Many clients “surrender” their house as part of their Chapter 7 bankruptcy and assume that said act will allow them to put their homeowner’s “experience” totally in their rear view mirror. Unfortunately, in the context of dealing with secured debt (such as mortgages or car loans) in bankruptcy, the term “surrender”does not mean what many people think it does. The act of “surrendering” someone’s collateral in bankruptcy only means that you no longer intend to make the mortgage or car loan payments associated with the collateral. Although receiving your bankruptcy discharge does eliminate your personal obligation to repay the note and mortgage, you still own the collateral (the house or car) until something happens which divests you of such ownership interest, such as a foreclosure sale, short sale or deed in lieu of foreclosure.
The perception that a Chapter 7 Trustee will take control of all property surrendered by a debtor is simply not true in most instances. The Trustee’s goal is to liquidate assets (ie., sell property) in order to generate funds for a distribution to the creditors. However, if the property in question has no non-exempt equity, the Trustee will abandon the estate’s interest in the property and no liquidation will occur. Further, discharging your personal obligation to repay the mortgage does not somehow make the bank the new owner of the property. The bank will only become the owner of the property (1) if their foreclosure process is completed and the bank is the successful bidder at the auction sale, or (2) if they accept from you a deed in lieu of foreclosure.
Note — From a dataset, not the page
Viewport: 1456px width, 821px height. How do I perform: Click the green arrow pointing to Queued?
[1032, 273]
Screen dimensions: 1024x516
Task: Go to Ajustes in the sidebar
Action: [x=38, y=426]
There are “pros” and “cons” to remaining the owner of your “surrendered” house after bankruptcy. The “up side” is that, if you choose to do so, you should be able to live there for quite a while without making any mortgage or rent payments, which should help in your efforts to get back on your feet financially (although we do recommend that you continue to keep liability insurance on the property). The “down sides” are numerous, especially if you have vacated the property and moved on with your life:
You cannot force a bank to accept from you a deed in lieu of foreclosure, and in many instances they will simply refuse to do so, especially if there is a second mortgage or other liens on the property. Further, a recent First Circuit Court of Appeals case made it clear that as long as the bank is not trying to squeeze payments out of you, a lender’s failure to commence and prosecute a foreclosure proceeding does not violate the Discharge Injunction. In short, you cannot force the lender to foreclose, so you might be “stuck” for a while with the burdens of property ownership. Bankruptcy can be a very effective tool for discharging debt, including mortgage obligations, but it is less effective when it comes to undoing all of the incidents of property ownership. Like most things, you take the good with the bad.